_Document extract:_

☆ ☆ ☆ ☆ ☆ ☆ ☆

Then you execute the ask on one or more servers like:

$ fab -H localhost host_type
[localhost] run: uname -s
[localhost] out: Linux

Disconnecting from localhost... done.

Fabric website

SciPy: tools for scientific computing with Python

If your work involves scientific and numerical computing, the SciPy is an indispensable tool for you.

From SciPy website:

SciPy (pronounced "Sigh Pie") is open-source software for mathematics, science, and engineering. It is also the name of a very popular conference on scientific programming with Python. The SciPy library depends on NumPy, which provides convenient and fast N-dimensional array manipulation. The SciPy library is built to work with NumPy arrays, and provides many user-friendly and efficient numerical routines such as routines for numerical integration and optimization. Together, they run on all popular operating systems, are quick to install, and are free of charge. NumPy and SciPy are easy to use, but powerful enough to be depended upon by some of the world's leading scientists and engineers. If you need to manipulate numbers on a computer and display or publish the results, give SciPy a try!

Head over to SciPy website for detailed download/install instructions and documentation.

PEP 8: Python Style Guide

While not a software tool per se, PEP 8 is a very important resource related to Python.

PEP 8 is a document that defines coding conventions for the Python code comprising the standard library in the main Python distribution. The sole purpose of the document is to ensure that the python code from everywhere follows same physical layout of the code, naming patterns for variables, class and function names. Make sure you understand it thoroughly and follow it. It will ease you life a lot over time.

☆ ☆ ☆ ☆ ☆ ☆ ☆

_Data excerpts:_
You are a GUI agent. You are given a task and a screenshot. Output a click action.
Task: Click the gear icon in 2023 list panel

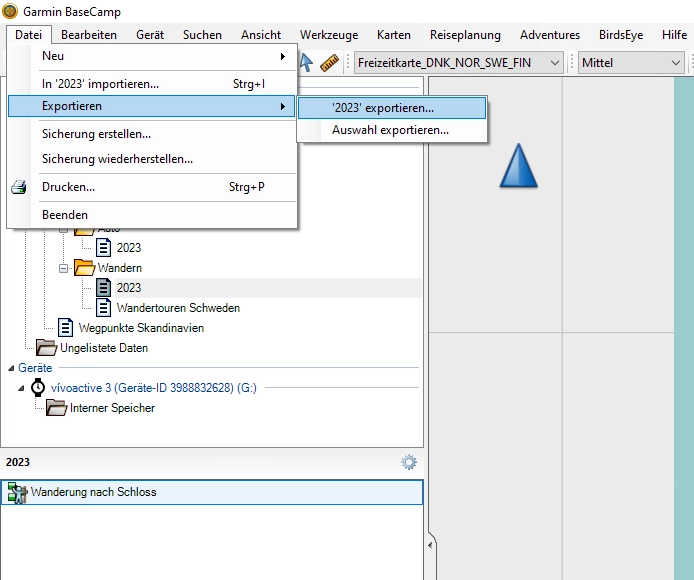pyautogui.click(x=409, y=462)
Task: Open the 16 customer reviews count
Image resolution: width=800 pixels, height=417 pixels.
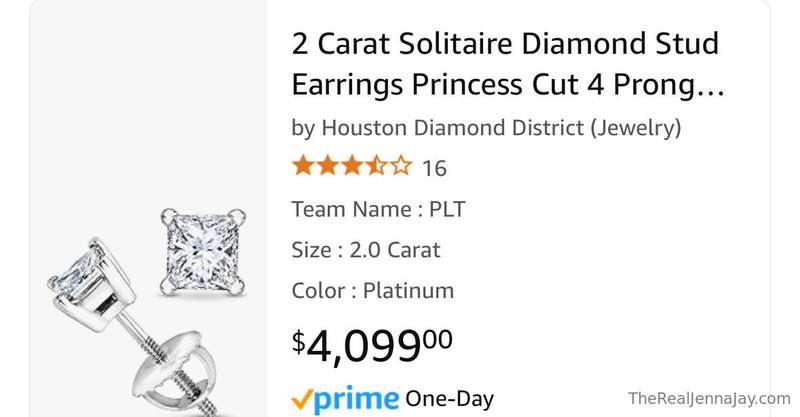Action: (434, 167)
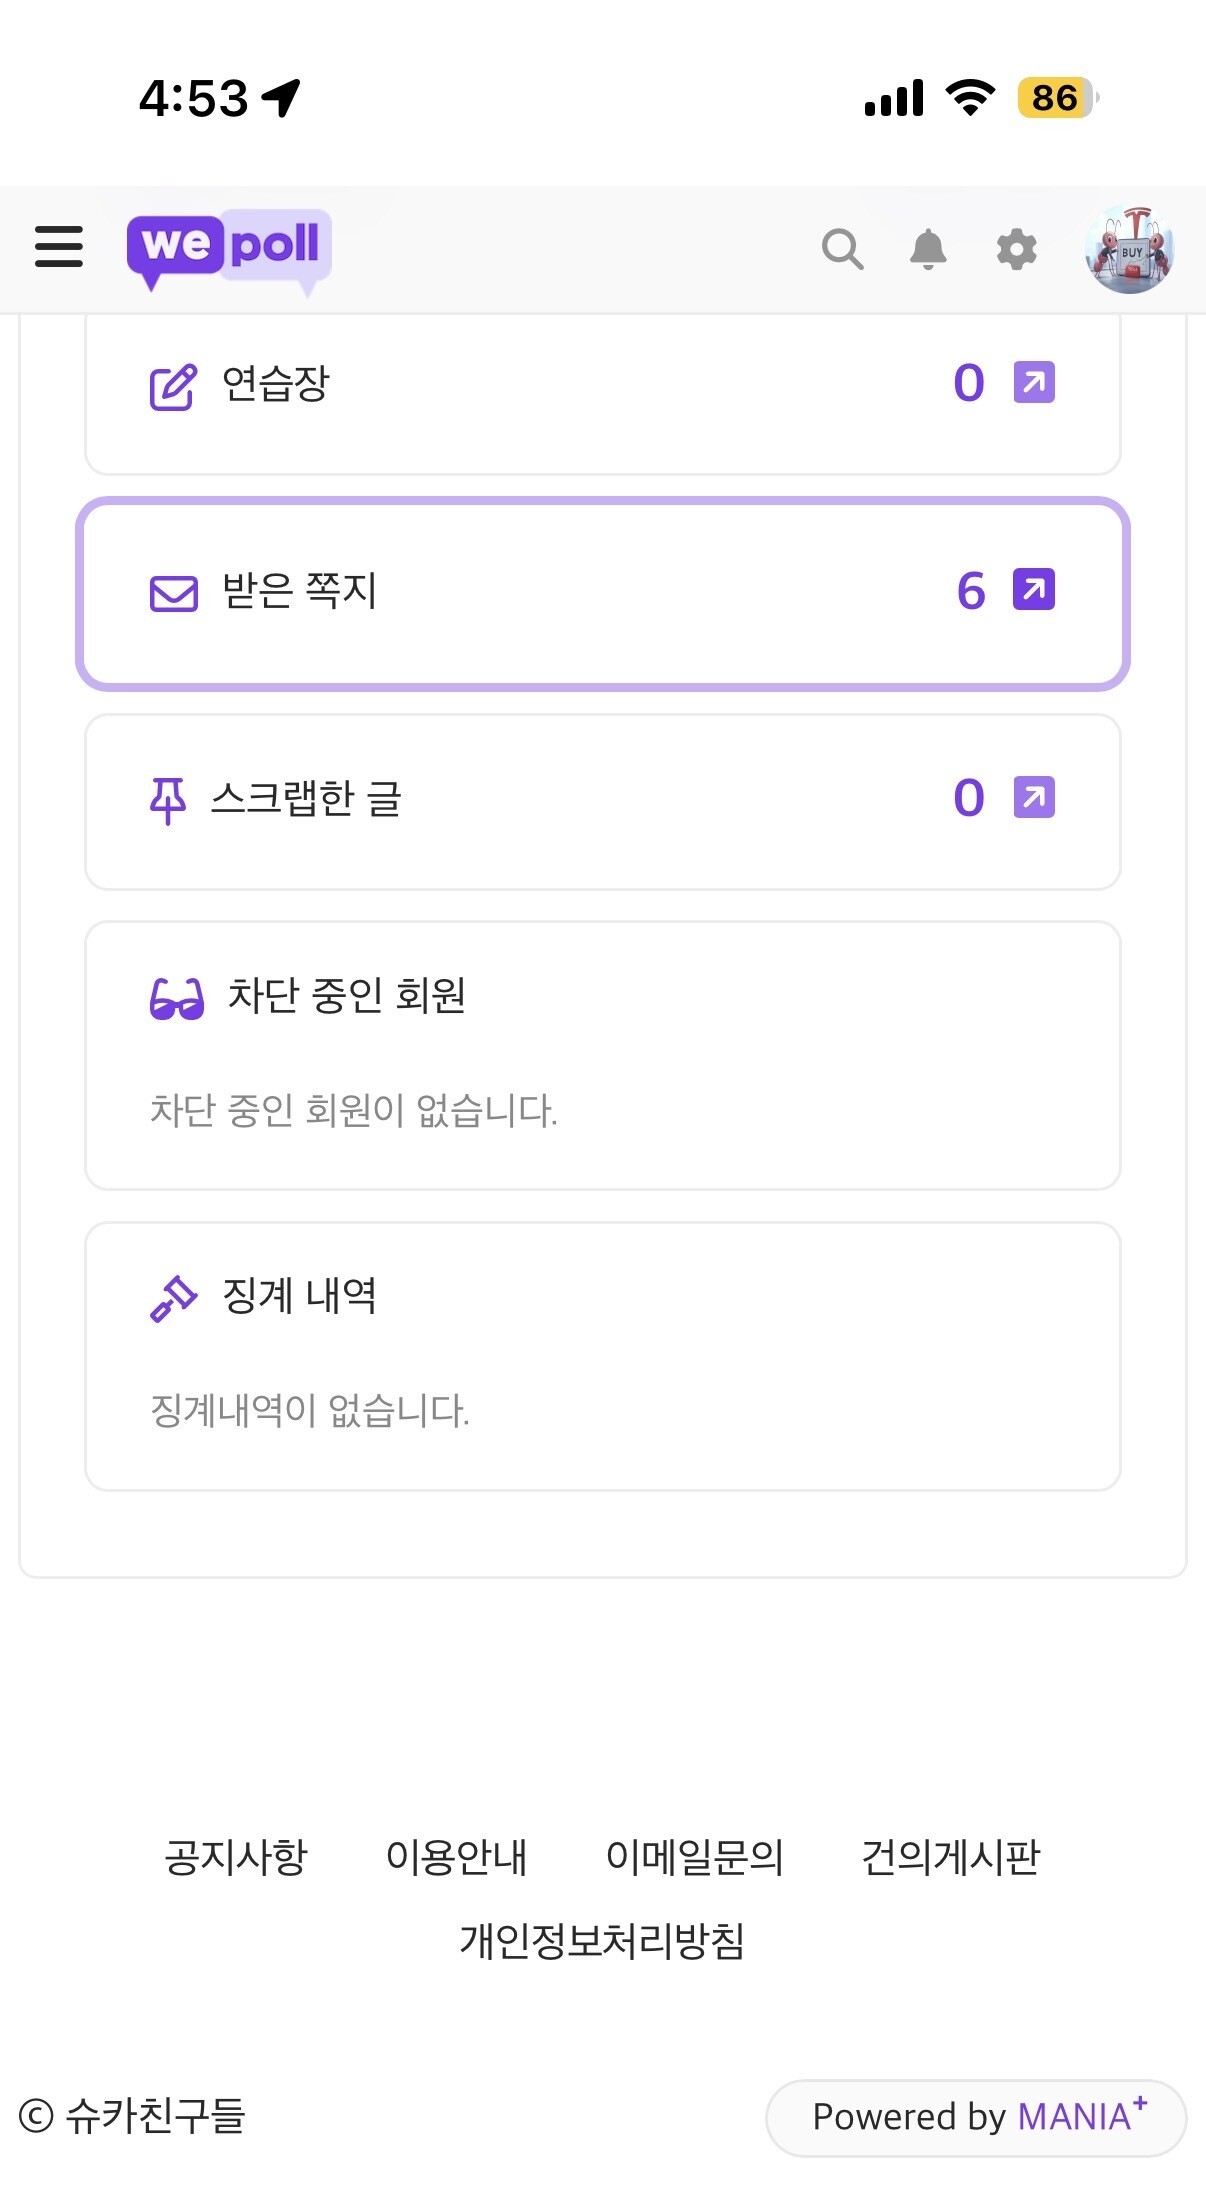Open arrow icon for 스크랩한 글
The image size is (1206, 2188).
(1034, 797)
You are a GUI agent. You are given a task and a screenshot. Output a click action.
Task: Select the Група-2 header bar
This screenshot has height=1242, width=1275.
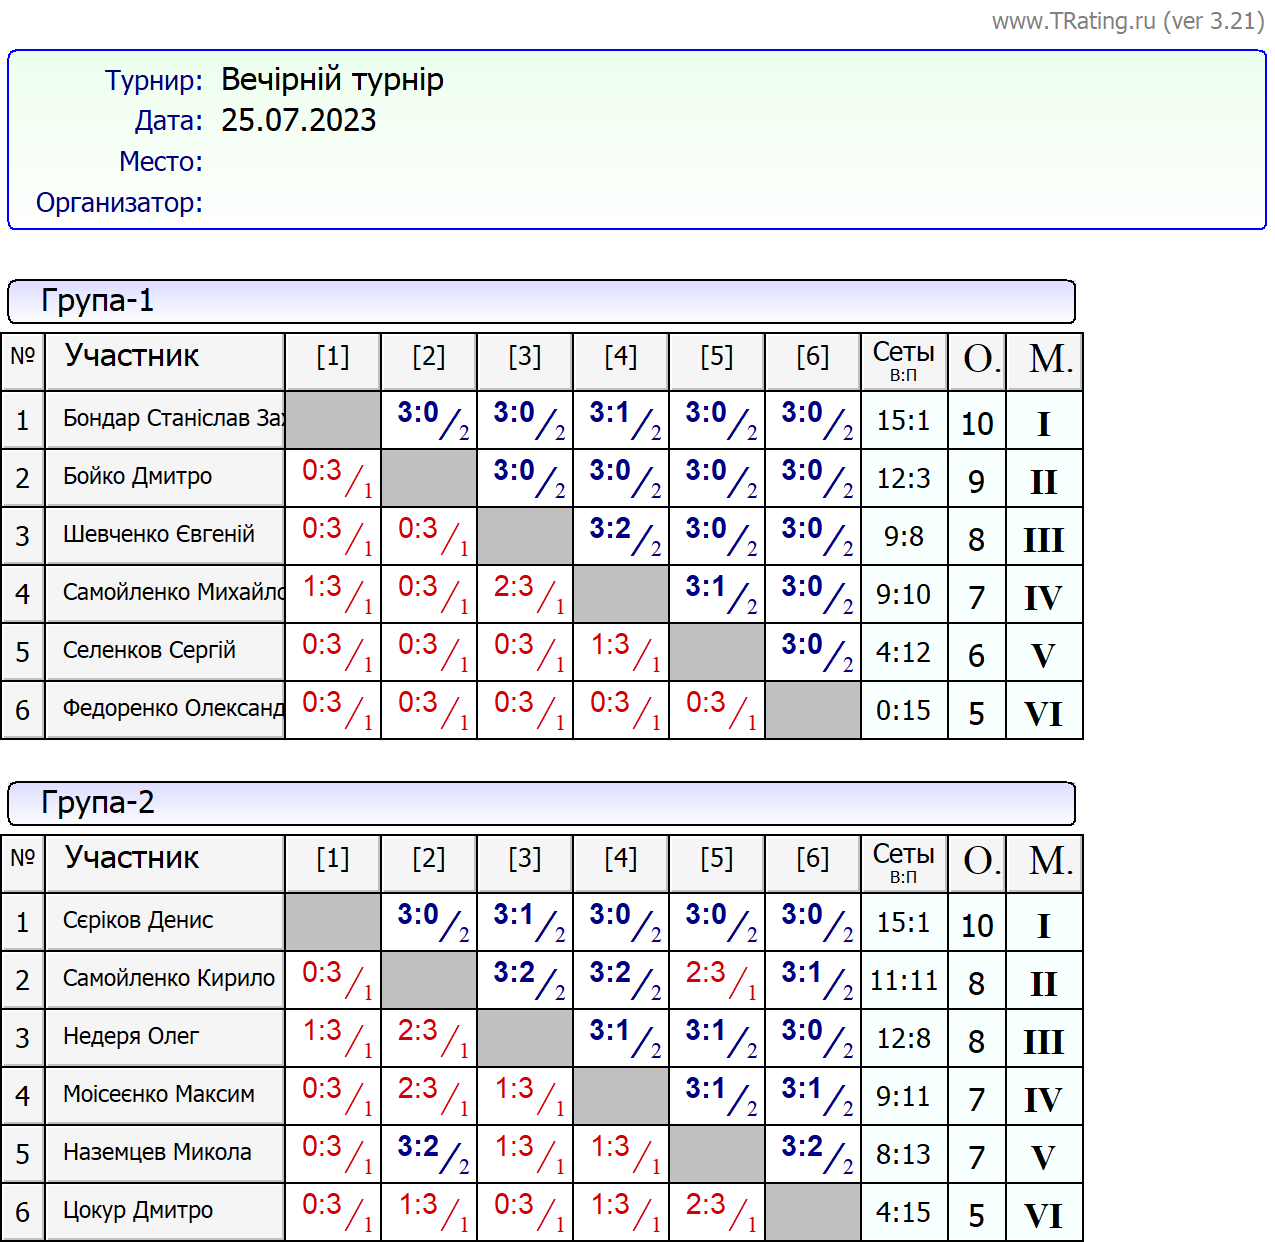pyautogui.click(x=540, y=803)
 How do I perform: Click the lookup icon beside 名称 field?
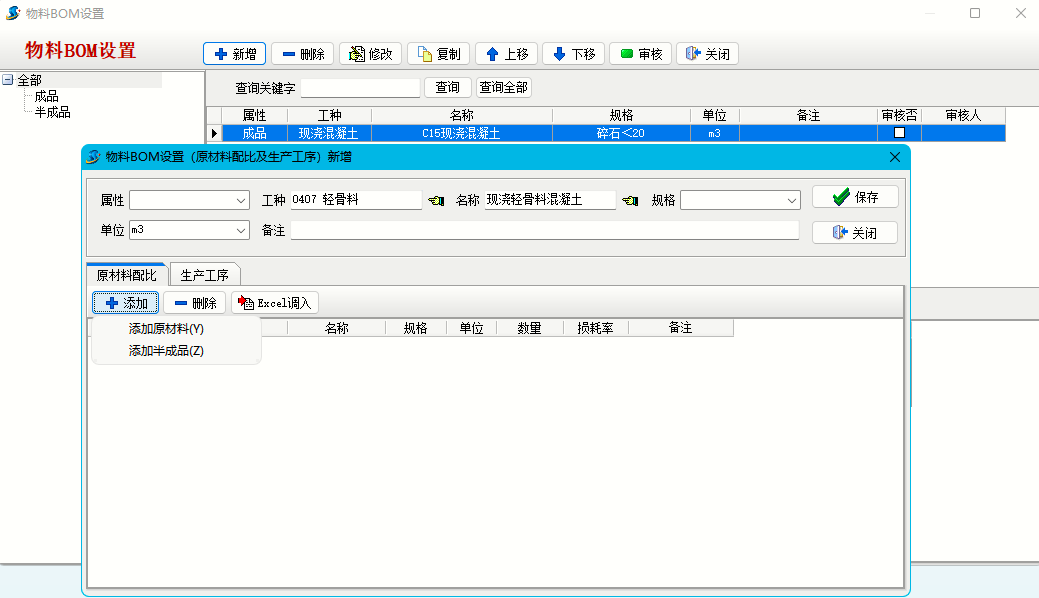[x=630, y=201]
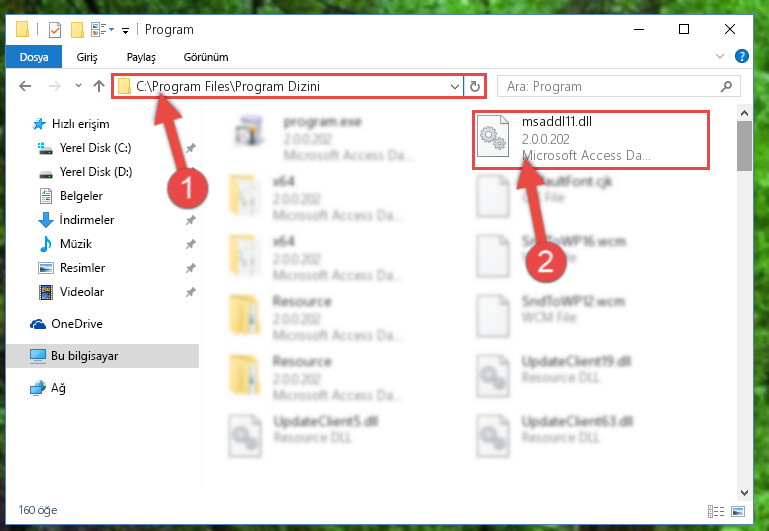This screenshot has height=531, width=769.
Task: Go back with the left arrow
Action: (25, 86)
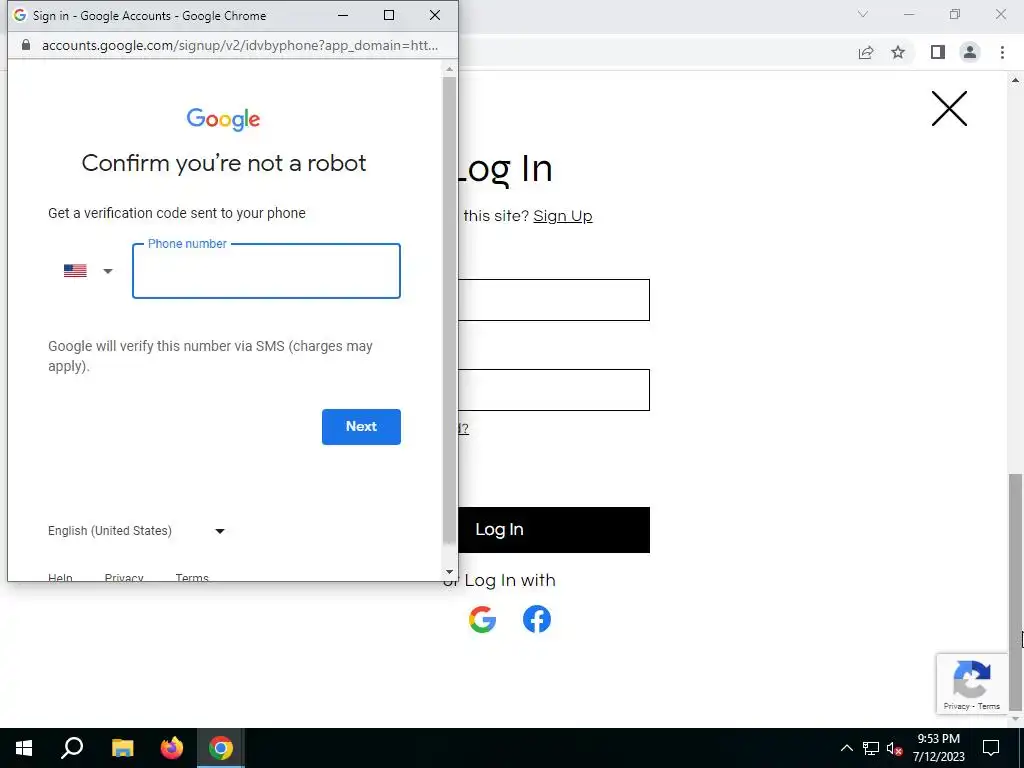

☆ ☆ ☆ ☆ ☆ ☆ ☆

_Activity A:_
According to the Python tools excerpt, SciPy is open-source software for which fields? List every one.
_Activity B:_
Resume the Python tools excerpt after its final sentence.
The items were taken from a separate source and are unrelated to the Python tools excerpt.

_Exercise response A:_
Mathematics, science, and engineering.

_Exercise response B:_
PEP 0008

The Mighty Python Standard Library

Python's standard library is very extensive, offering a wide range of facilities. The library contains built-in modules (written in C) that provide access to system functionality such as file I/O, as well as modules written in Python that provide standardized solutions for many problems that occur in everyday programming. Some of these modules are explicitly designed to encourage and enhance the portability of Python programs by abstracting away platform-specifics into platform-neutral APIs.

Checkout the Official documentation for the Standard Library.

Recommended Reading

David Goodger's Code Like a Pythonista: Idiomatic Python covers many essential Python idioms and techniques in depth, adding immediately useful tools to your belt.

Doug Hellmann's excellent series Python Module of the Week. The focus of the series is building a set of example code for the modules in the Python standard library.

Parting thought

What I have covered so far in this tutorial, is just skimming the surface. There is a vast sea of useful tools, libraries and software available for Python for almost every concievable task and which cannot covered in a single go. You will have to discover them yourself, over time.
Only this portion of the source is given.